会場では国連が毎年3月21日を「世界ダウン症の日」に制定し、その記念会議に日本代表として参加した彼女がスピーチをする様子がビデオで映し出されているが「お母さまを愛しています。30になったら一人住まいをします」と力強く宣言されていた。
会場には有名な「共に生きる」(東北の被災地を訪れ揮毫した)や京都建仁寺の「風神雷神図」を見て書いた「風神雷神」等大作が並んでいたが私は一枚の小さな作品「雨」に心を奪われた。
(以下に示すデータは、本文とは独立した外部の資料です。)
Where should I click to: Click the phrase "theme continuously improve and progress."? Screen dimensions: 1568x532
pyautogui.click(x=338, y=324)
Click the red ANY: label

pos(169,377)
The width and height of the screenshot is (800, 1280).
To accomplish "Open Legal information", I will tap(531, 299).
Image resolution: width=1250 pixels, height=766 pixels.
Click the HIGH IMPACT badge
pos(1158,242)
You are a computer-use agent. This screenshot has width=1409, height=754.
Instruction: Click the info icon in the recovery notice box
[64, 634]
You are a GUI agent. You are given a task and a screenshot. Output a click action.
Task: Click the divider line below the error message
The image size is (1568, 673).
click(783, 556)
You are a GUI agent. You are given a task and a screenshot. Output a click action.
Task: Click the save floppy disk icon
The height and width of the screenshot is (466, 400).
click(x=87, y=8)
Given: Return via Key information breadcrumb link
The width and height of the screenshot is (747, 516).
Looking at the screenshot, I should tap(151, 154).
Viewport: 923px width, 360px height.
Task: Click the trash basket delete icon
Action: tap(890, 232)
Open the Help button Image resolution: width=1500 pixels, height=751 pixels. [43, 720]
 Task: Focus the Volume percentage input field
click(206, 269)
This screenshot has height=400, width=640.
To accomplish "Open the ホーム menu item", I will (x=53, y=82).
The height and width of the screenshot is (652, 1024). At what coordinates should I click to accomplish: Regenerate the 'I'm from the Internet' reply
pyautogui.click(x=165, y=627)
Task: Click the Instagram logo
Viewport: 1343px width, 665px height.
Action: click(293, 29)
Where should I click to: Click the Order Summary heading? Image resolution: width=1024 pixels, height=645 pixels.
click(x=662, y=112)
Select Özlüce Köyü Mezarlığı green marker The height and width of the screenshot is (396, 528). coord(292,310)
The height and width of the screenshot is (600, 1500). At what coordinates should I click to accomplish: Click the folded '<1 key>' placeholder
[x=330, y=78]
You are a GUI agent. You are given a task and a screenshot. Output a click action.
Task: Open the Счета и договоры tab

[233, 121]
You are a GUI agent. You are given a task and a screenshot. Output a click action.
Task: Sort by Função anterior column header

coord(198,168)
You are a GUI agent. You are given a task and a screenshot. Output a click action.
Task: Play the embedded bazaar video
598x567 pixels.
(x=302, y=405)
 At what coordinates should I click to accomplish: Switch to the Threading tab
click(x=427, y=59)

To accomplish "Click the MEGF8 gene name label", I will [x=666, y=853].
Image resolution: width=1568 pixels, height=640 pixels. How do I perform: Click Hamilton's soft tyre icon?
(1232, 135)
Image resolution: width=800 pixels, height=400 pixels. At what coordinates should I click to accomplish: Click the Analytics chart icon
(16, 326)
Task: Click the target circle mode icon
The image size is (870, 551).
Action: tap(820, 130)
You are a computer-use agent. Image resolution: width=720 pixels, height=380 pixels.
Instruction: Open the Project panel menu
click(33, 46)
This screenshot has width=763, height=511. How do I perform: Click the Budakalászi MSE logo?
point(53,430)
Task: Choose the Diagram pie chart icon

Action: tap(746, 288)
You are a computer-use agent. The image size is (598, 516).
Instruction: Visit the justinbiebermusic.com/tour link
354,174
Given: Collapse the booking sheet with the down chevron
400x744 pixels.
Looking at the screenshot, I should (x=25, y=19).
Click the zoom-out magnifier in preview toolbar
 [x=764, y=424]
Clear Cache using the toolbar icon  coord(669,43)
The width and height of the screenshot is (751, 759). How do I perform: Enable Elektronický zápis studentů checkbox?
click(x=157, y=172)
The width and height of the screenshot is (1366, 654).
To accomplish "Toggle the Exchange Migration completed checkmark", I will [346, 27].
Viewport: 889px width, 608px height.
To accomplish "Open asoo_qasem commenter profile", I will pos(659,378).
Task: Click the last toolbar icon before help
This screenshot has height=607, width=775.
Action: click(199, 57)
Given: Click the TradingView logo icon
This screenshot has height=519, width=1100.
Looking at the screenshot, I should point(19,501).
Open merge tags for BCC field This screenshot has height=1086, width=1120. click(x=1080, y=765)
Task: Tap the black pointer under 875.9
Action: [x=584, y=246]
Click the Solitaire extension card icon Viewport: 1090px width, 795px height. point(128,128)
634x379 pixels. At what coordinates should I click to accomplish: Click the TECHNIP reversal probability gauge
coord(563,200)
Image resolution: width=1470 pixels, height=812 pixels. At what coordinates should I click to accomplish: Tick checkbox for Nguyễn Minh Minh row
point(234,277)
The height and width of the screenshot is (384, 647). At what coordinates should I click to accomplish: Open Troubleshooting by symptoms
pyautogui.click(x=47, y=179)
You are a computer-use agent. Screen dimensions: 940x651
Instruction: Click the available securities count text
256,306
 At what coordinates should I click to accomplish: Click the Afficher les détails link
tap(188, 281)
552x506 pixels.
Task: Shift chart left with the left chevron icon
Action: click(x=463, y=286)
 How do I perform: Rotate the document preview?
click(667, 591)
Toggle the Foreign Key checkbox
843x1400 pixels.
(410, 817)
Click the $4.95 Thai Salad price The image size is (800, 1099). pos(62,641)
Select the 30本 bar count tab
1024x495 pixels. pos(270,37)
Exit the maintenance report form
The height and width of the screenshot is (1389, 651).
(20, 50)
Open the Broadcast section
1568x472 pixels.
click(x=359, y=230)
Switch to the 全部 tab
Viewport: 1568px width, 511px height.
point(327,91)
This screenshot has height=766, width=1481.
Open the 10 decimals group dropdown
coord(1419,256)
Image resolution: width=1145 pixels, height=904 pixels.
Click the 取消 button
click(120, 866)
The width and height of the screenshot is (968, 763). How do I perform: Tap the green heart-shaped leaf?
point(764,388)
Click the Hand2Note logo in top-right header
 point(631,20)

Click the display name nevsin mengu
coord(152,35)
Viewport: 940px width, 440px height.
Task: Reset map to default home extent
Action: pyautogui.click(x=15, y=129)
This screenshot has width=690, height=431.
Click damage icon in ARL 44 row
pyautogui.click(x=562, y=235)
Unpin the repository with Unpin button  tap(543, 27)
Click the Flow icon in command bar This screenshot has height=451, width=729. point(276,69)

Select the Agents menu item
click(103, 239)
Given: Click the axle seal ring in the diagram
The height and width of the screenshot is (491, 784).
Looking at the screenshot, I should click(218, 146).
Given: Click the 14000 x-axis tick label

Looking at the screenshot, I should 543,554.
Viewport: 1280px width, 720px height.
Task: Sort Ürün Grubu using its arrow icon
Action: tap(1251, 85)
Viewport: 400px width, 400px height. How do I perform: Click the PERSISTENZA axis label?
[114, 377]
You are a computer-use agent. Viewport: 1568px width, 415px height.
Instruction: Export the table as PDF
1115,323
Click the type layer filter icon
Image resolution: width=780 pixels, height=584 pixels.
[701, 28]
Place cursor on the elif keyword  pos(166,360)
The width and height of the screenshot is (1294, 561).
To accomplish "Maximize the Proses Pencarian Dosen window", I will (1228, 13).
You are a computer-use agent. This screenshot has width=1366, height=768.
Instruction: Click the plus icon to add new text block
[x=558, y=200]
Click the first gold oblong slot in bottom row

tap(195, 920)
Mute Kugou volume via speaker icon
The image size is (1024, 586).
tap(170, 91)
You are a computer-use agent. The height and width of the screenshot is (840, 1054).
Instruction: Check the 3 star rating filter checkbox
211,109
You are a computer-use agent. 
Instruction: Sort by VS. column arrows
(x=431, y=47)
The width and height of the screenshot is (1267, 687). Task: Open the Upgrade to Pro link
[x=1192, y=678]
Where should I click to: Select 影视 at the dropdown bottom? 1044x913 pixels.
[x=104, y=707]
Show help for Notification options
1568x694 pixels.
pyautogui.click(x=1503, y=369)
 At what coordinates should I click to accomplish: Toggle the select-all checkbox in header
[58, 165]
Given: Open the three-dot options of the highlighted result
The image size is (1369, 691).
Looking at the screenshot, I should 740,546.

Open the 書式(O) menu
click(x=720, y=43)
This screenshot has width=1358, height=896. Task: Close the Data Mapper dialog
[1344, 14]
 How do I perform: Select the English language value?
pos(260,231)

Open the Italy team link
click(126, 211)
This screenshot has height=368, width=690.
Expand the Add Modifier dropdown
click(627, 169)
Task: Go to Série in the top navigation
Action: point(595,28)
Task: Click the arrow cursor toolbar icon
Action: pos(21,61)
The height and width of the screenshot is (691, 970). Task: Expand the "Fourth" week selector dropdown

空に流れる雲から雨粒が降りてくる様をやさしい筆致で書いている。
母泰子さんの「ダウン症ゆえの魂の純度からくるのでしょうか、いまさらながら書はテクニックなどではなく魂のありようだと思い至っています」という言葉も素直に肯けた。
健常者の中にも才能を花開かせた方もおられると同時に普通の方もおられるように、ダウン症の方の中にも才能を花開かせられた方もいるので、そういう意味ではみんな一緒のように思います。ダウン症を過大に悲観もせず、その感受性をダウン症に結び付けて過大に評価もしないのがいいのかなと思っています。
返信削除過日、和道おっさんから「人生に意味のない出来事など何一つとしてない。意味のある出来事としてとらえることができるかどうかが、その人の人生を左右する」とのメールをいただきました。「艱難汝を玉にす」かどうかでしょうか。
この一年、ブログusukuchimonndouを読ませていただきました。楽しかったです。どうかよいお年を!